The team spent many hours sorting all 92,000 buildings into 48 different “archetypes,” and 12 different use categories (e.g., residential or office). They then assigned various characteristics to each archetype, accounting for heating and cooling systems, electricity use, thermostat settings, time occupancy, wall and roof structure, and so on.
But, Cerezo notes, the data were not gathered with energy planning in mind, so they had to do some sleuthing and computational legwork to make it usable for their model. “You develop tricks and algorithms to work with existing incomplete datasets,” Reinhart says. “That took us the most time. A lot of work went into the description of the building stock.”
Thanks to all that work, the resulting tool can simply be adapted, rather than reinvented, by others interested in performing similar analyses across the Northeast.

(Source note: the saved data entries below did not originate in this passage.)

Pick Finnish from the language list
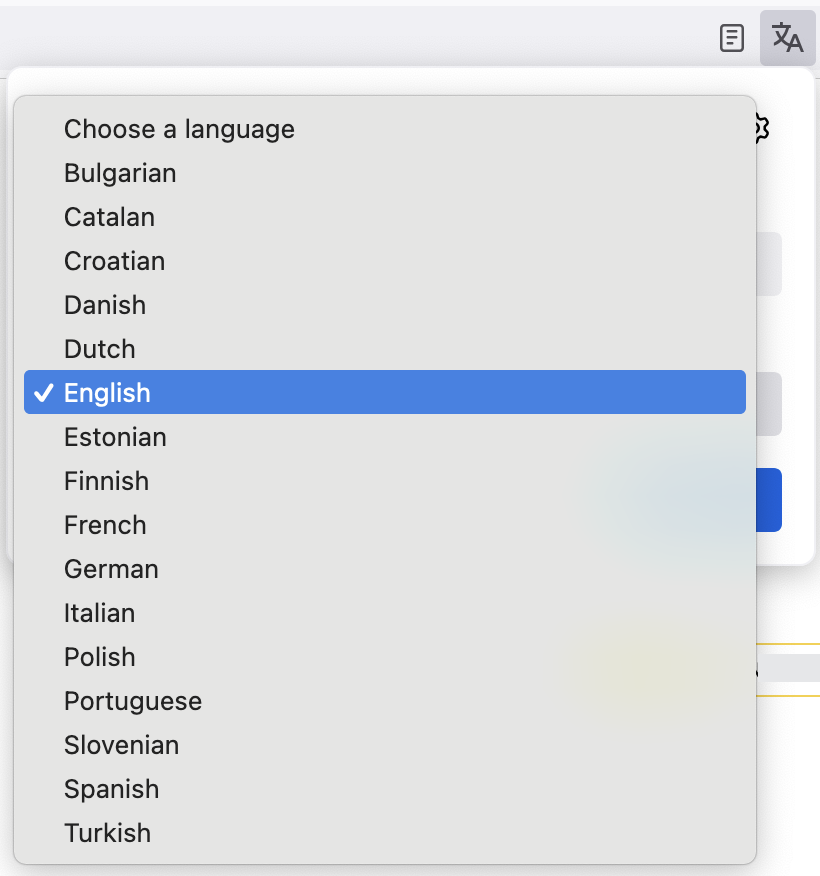Screen dimensions: 820x876 (x=106, y=480)
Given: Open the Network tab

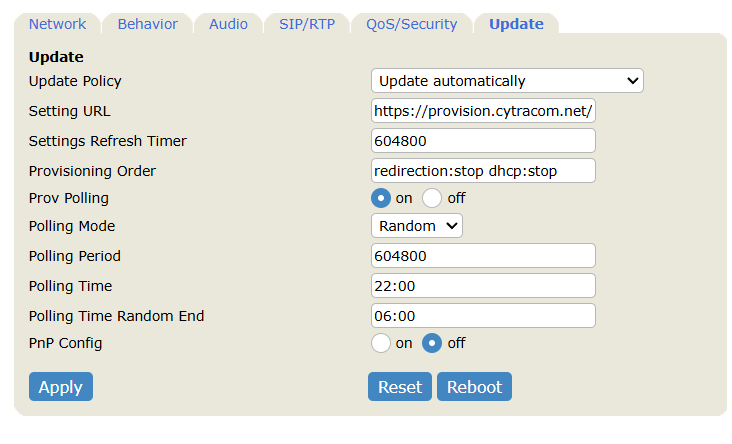Looking at the screenshot, I should 57,24.
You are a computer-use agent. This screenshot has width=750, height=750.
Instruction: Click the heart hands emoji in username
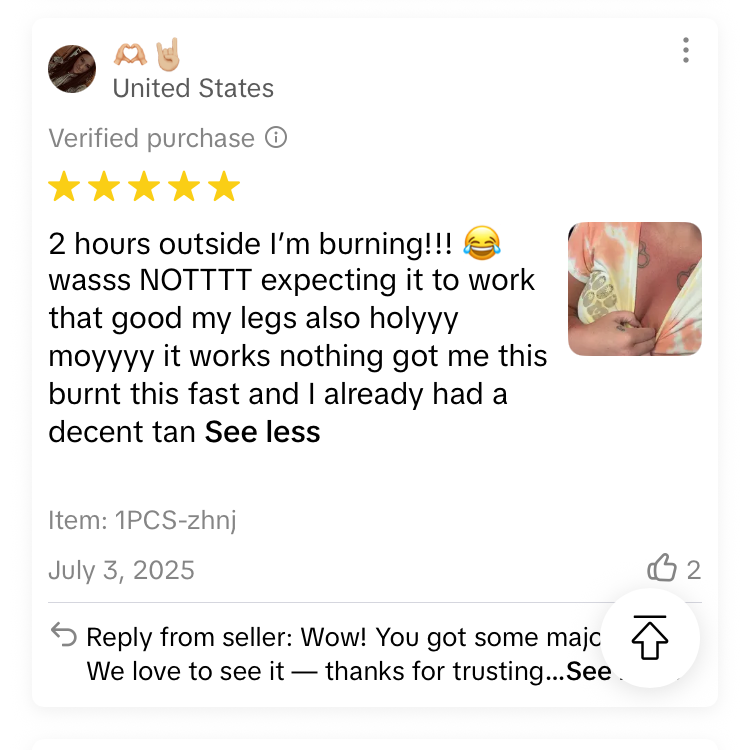(x=130, y=54)
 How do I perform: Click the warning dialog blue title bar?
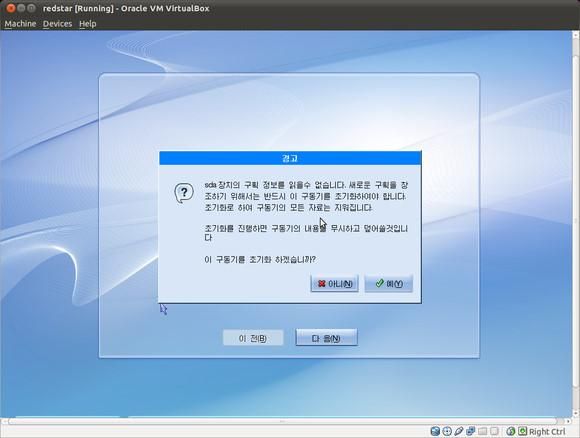pos(290,158)
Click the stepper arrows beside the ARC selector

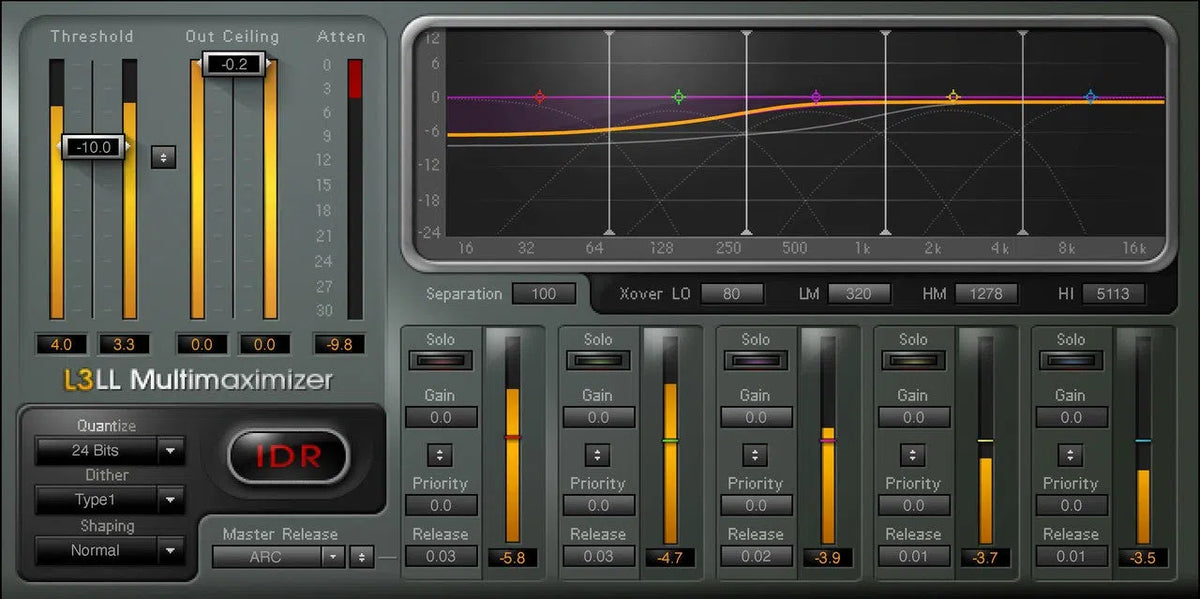(x=360, y=558)
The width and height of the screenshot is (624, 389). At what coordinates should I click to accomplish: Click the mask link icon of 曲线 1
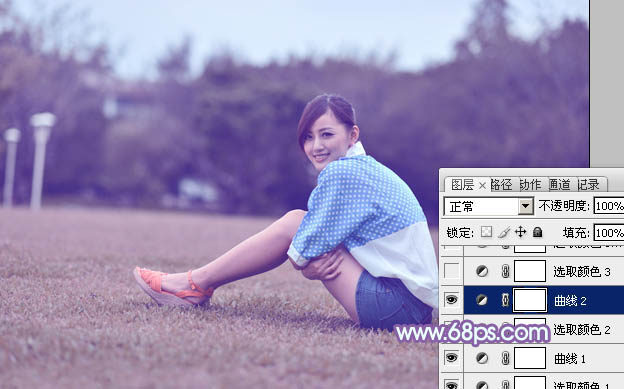coord(505,358)
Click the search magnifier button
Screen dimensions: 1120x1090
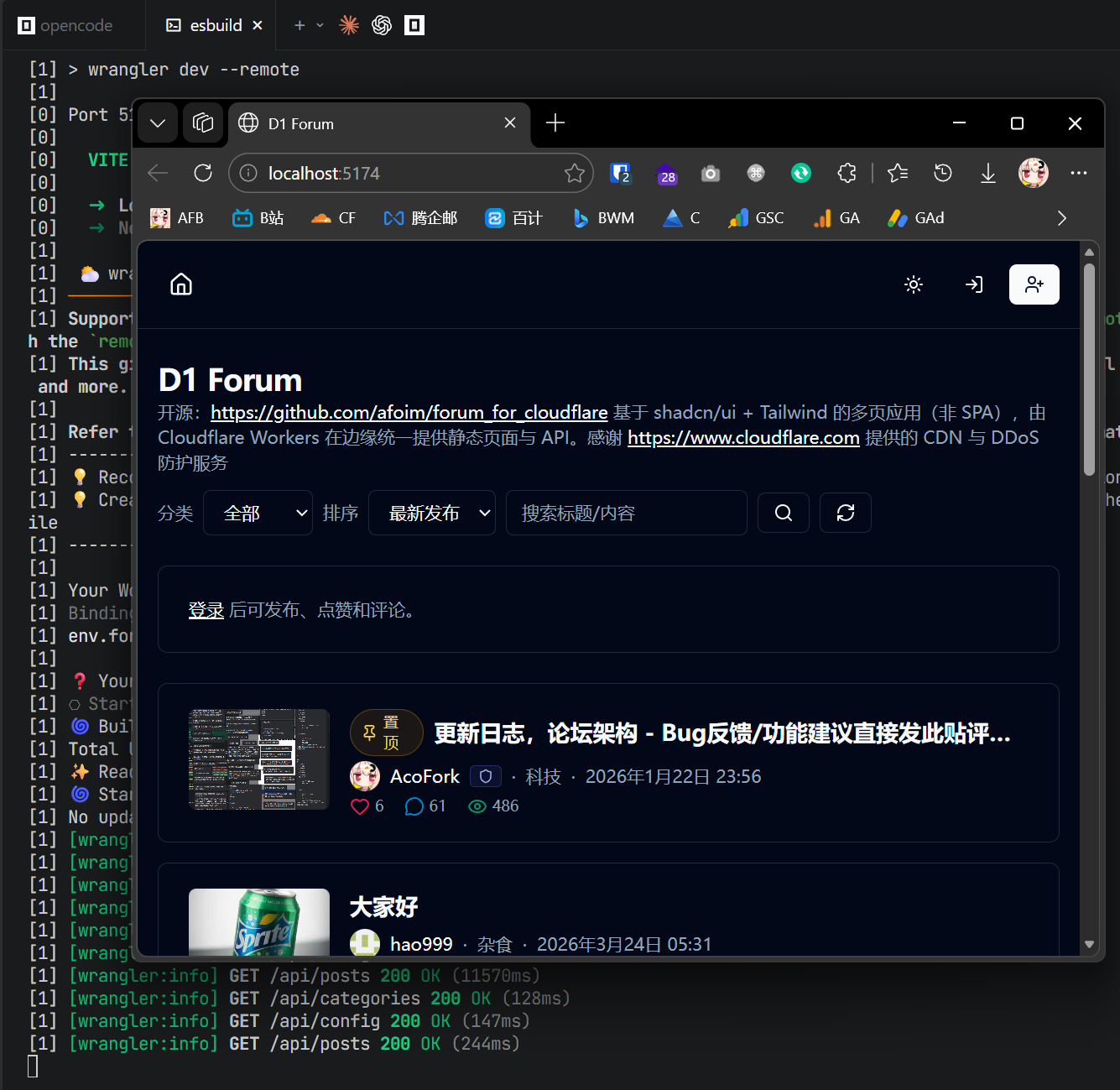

“We only had to do that data gathering once,” Reinhart says. “Boston and cities with comparable building practices such as Providence will be able to work for a long time with our building stock library.”
The Boston project represents the latest SDL effort to turn large amounts of complex information into practical decision-making tools at the urban scale. The lab collaborated with the City of Cambridge in 2013 to create an interactive solar map of the city, helping residents understand the potential power output and cost savings from installing rooftop photovoltaic panels.
The Boston Community Energy Study received funding and technical support from the Massachusetts Clean Energy Center and funding from the Barr Foundation, the U.S. Department of Energy, and the U.S. Department of Homeland Security.
A toolkit for targeted, energy-smart planning Reinhart and Cerezo say their new model is designed to help policymakers and planners focus on problem areas — for instance, buildings responsible for driving peak electricity demand on a hot summer afternoon — and, conversely, on where the best opportunities for energy savings might be found.
Another immediate outcome of their work is concrete guidance for city officials on how to document buildings and collect detailed data, relevant to energy planning, going forward.
Reinhart sees a bright future for these urban building energy models, as both an avenue of continued academic research and a vital resource for those trying to meet climate targets well beyond Boston’s boundaries. The SDL has now developed templates for Boston and Kuwait and is working on new models of Lisbon, Portugal; and Riyadh, Saudi Arabia. The group hopes that the emerging field of urban building energy models will come to a consensus on how to sort and classify city building data across different regions and climate zones.
To be sure, challenges remain: Right now the team is in the process of validating the Boston model, comparing the results of the simulation to actual energy consumption data. “We’ll do this using any building-level energy dataset that we can get our hands on, so the models become more and more accurate,” Reinhart pledges. “Ultimately, our goal is for every city in the world to rely on a citywide energy model to meaningfully manage its future energy supply and carbon emissions.”